PAGE EXCERPT
It’s that time of the year; it’s the dreaded flu season. Most of my life, I have been able to avoid the flu. I guess I must have been blessed with an unusually healthy immune system… that is until this year. I guess approaching 40 means a rapid decrease in the ability to be immune. As I write this post, my entire family is touched by the flu (except for my oldest son, who seems to have inherited the immune system of my youth.)
Now, usually when one or more of the kids is sick, my wife provides the nurturing care necessary for the boys to find their way back to full health. It’s not that I don’t like to help, it’s just that… you know… oh, who am I kidding… I don’t like to help. I love my boys, but I’m a guy. I hate dealing with whining, I loath the thought of catching something from them, and cleaning up puke in the middle of the night will, in each and every instance, lead to me puking myself!
Well, with our current bout with the flu, my wife has it pretty bad, and so does our 6 year-old. The wife has to take care of him all day, so I have relented and agreed to watch after him at night (he’s usually too fevered to whine and I’m already sick, so I ain’t gonna catch what I already got.) Yes, there has been the cleaning-of-the-puke at around 2 in the morning for much of this week, but, being sick myself, I find that I feel somewhat better after the puking that follows the cleaning-of-the-puke of my son, so it all works out.
I do want to point out that giving chocolate to a sick child before bed when that child is likely to throw up at night and that child has a light colored carpet in his room is not a good idea. The first night it was Oreos, and it took a fair amount of bleach and a more than fair amount of elbow-grease to get the black sludge out of the carpet.
“Did you give the boy chocolate before bed last night?” I asked the wife the next morning.
“He had some Oreos,” she replied. “Why?”
“Well, chocolate puke is hard to clean up…”
“He was hungry, and I’m sick, and the Oreos were handy, so sue me!”
“Not a big deal,” I whispered, ending the conversation.
The next night, a second volley of black ooze from the bowels of hell, more bleach (thank God for synthetic-fibered carpet), and more elbow grease.
The next morning, I sheepishly asked my wife about the boys before-bed snack.
“He helped himself to a Rice Krispie treat from the snack cabinet.”
Together we walked into his room and checked his garbage can. There, in the center of a pile of disgustingly-used Kleenexes rested the bright blue metallic wrapper of one CHOCOLATE Rice Krispie treat.

TASK INSTRUCTIONS
1 - In the flu-season post, which family member has not caught the flu?
2 - Write a continuation of the flu-season post, picking up after its final sentence.
The lines that come next are from a separate source.

DATA LINES
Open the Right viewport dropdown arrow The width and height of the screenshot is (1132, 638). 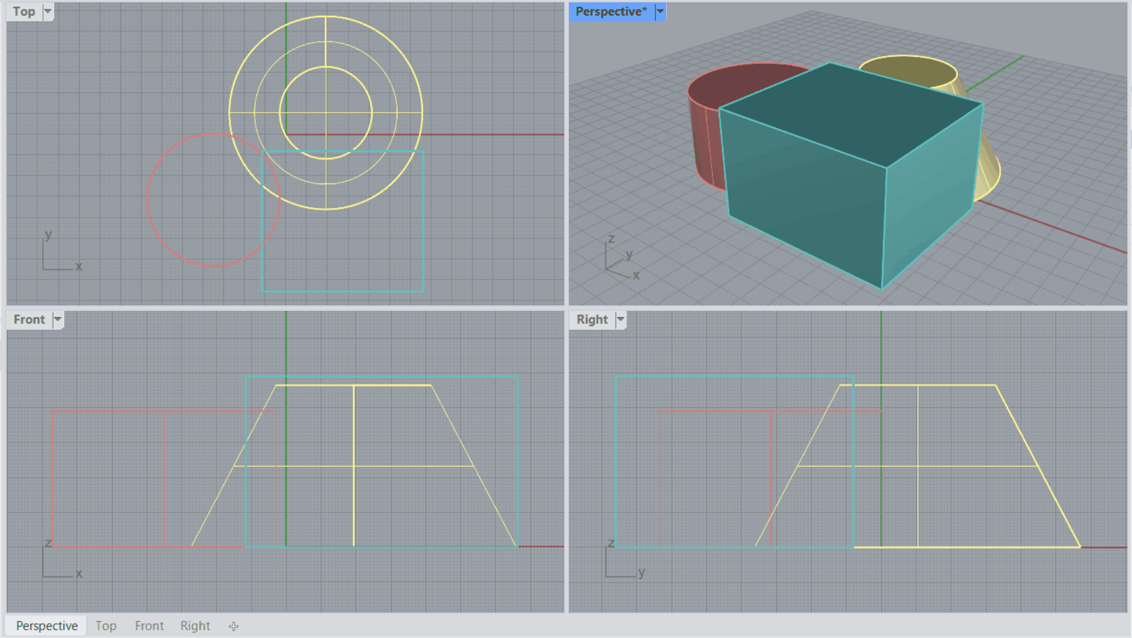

THE RESPONSES
1 - The oldest son.

2 -
“Ok, fine, I’ll pay more attention to what he eats before bed!” my wife assured me.
The next night, the puke was relatively clear. Cleaning up this night’s puke was a joy, because I could feel the love of my wife in the work.
The next morning, I noticed a melted, untouched ice cream sandwich on a plate on the dining room table… an ice cream sandwich with vanilla ice cream and CHOCOLATE wafers.
“Uh, what’s this,” I asked the wife while pointing at the melted black and white glob of waste on the plate.
“Oh, that was the boy’s before-bed snack last night,” she said. “Guess he didn’t want it. Why?”
Last night was a nice night for the boy and I. He did not puke. He fell asleep on the the living room couch, so I slept awhile in the recliner. He looked so peaceful on the couch that I didn’t want to move him. We both woke up a couple of hours later with fevers. I felt quite chilled. I decided I would carry him to his bed and give him some Tylenol. As soon as I picked him up, I could feel the fevered-warmth radiating from his tiny body; it felt good.
After placing him in his bed, I begrudgingly turned to get the boy his Tylenol.
“Dad,” his weak voice whispered.
“Will you lay with me for awhile?”
“I love you, Son,” I said as I snuggled up with his little radiator of a body.
We both fell asleep for who knows how long. When I finally woke up, my fever was gone and his was at an all-time high. Feeling like a horrible parent (yet strangely comfortable), I went to get the boy his Tylenol.
Now that flu season actually has an impact on me personally, I have come to realize that I may need to work on my sensitivity. I have also learned that I may need to, during this time of the year, remove all traces of chocolate from the house.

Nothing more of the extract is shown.